"Education should no longer be mostly imparting of knowledge, but must take a new path, seeking the release of human potentialities." Dr. Maria Montessori
Dr Maria Montessori, physician, anthropologist and pedagogue, studied children of all racial, cultural and socio-economic backgrounds for over fifty years. Her intense scientific observation of the human being from birth to maturity allowed her to distill a body of philosophical, psychological and pedagogical principles. These, together with a vast range of auto-didactic materials, came to be known as the Montessori Method of Education.Montessori education is a comprehensive and continuous response to the vital exigencies of the total human being, adapted to each stage of development. Key aspects of the Montessori Approach include the Prepared Environment and the role of the Montessori Educator.
Montessori Prepared Environment
Beauty, Order, Accessibility
Walk into a Montessori classroom, anywhere in the world, in any suburb of any city and you will invariably see happy and busy children working purposefully. The classroom itself will typically be beautiful and enticing. Great care has been taken to create a learning environment that will reinforce the child's independence and natural urge toward self-development. This is achieved in three ways: beauty, order and accessibility. The Montessori materials are beautifully handcrafted and are displayed on low open shelves. Each piece of material has a specific purpose and is presented to the children in a manner that will enable them to direct their own learning.
The Montessori materials are tools to stimulate the child into logical thought and discovery. They are provocative, enticing and simple. Each piece of material presents one concept or idea at a time and has what is known as a "control of error". If the child has done something incorrectly it will be self-evident. The geometric shape, for example, won't fit the hole; the water will spill on the table or the last label will not match the last picture. Being able to see his or her own mistake allows the child to work independently.
Community (Mixed Age Group)
The Montessori classroom is not merely a place for individual learning. It is a vibrant community of children, where the child learns to interact socially in a variety of ways. The three-year age range enables older children to teach the younger and learn much themselves from the experience while the younger children are inspired to more advanced work through observing the older ones. With such a variety of levels in the classroom, each child can work at his or her own pace, unhindered by competition and encouraged by co-operation. Children attend daily and for a three-year cycle.
“To aid life…that is the basic task of the educator.” Dr Maria Montessori, The Absorbent Mind
Montessori education is based on the premise that children have an innate ability to learn and that when supported by an appropriate environment and educator, they are guided through their developmental needs to reach their full potential.
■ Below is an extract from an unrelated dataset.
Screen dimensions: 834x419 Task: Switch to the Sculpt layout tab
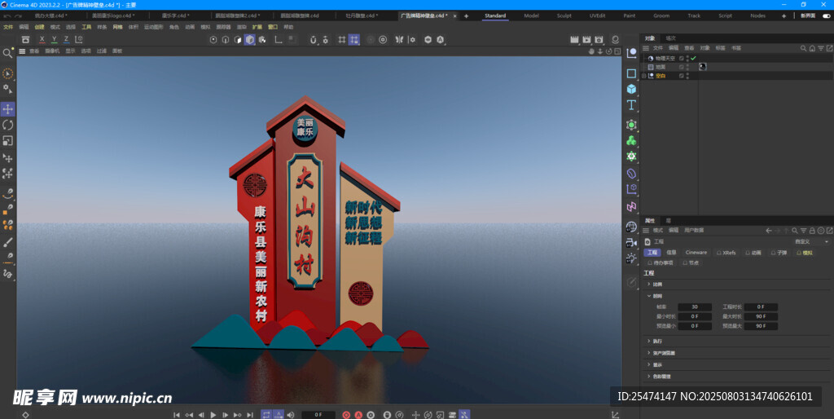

A Montessori classroom typically has a trained Montessori teacher, known as a Director or Directress, supported by a Montessori assistant. Montessori teachers typically have a normal teacher qualification as well as an additional Montessori specific training. The teacher is a guide or facilitator whose task it is to support the young child in his or her process of self-development. They are foremost an observer, unobtrusively yet carefully monitoring each child's development, recognising and interpreting each child's needs.
The teacher provides a link between the child and the prepared environment, introducing the child to each piece of equipment when he or she is ready in a precise, clear and enticing way. The most important attribute of a Montessori teacher is the love and respect she holds for each child's total being.
The Montessori assistant’s role is to support the teacher and promote peace and order in the classroom. They value and respect the uniqueness of each child while consistently nurturing and modelling a love of learning. The assistant is a keen observer and is knowledgeable about developmentally appropriate behaviour and practices and supports the individual needs and interests of the children.